Problem to work on: Starting at the line with "Task: Click the magnifier search icon" and stopping at the final line, retype the data below exactly; do not carry over any pictures.

Start of Data for processing

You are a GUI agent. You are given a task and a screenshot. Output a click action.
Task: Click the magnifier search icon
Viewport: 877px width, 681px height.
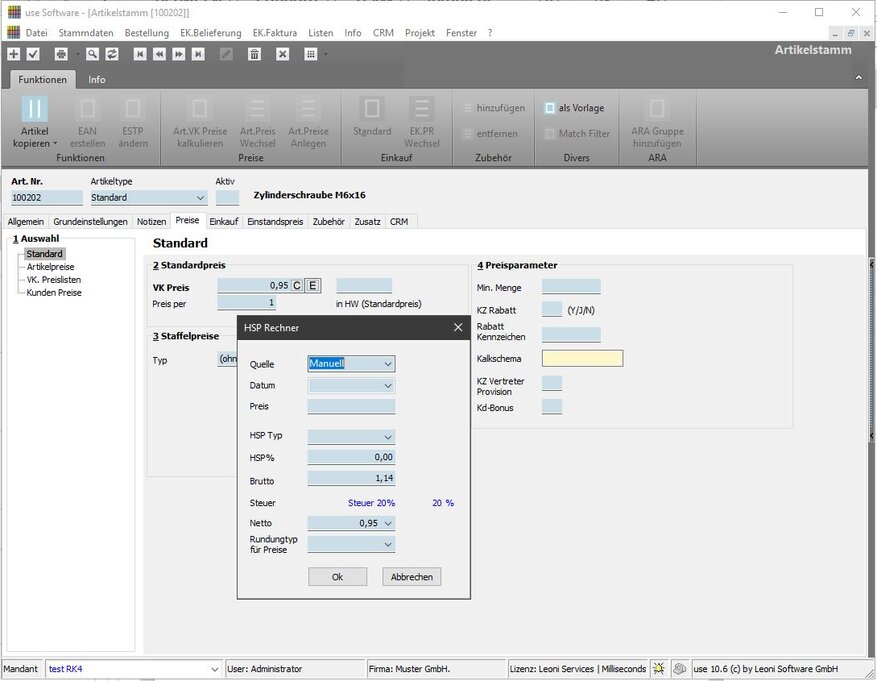91,54

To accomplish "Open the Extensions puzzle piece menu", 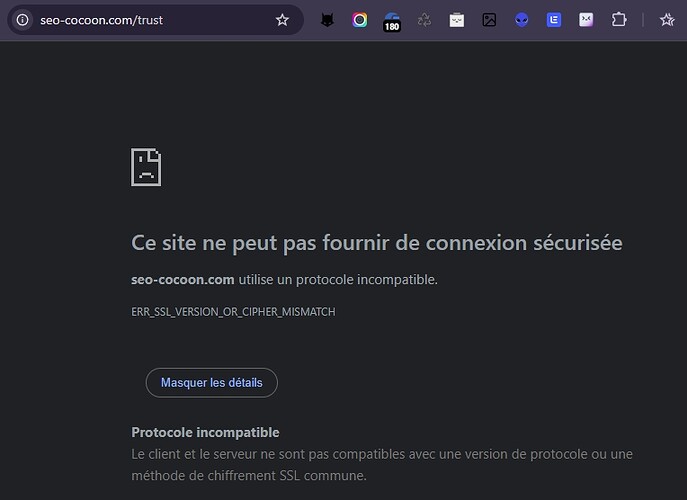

End of Data for processing

Completed task:
Task: Click the magnifier search icon
Viewport: 877px width, 681px height.
91,54

To accomplish "Open the Extensions puzzle piece menu", 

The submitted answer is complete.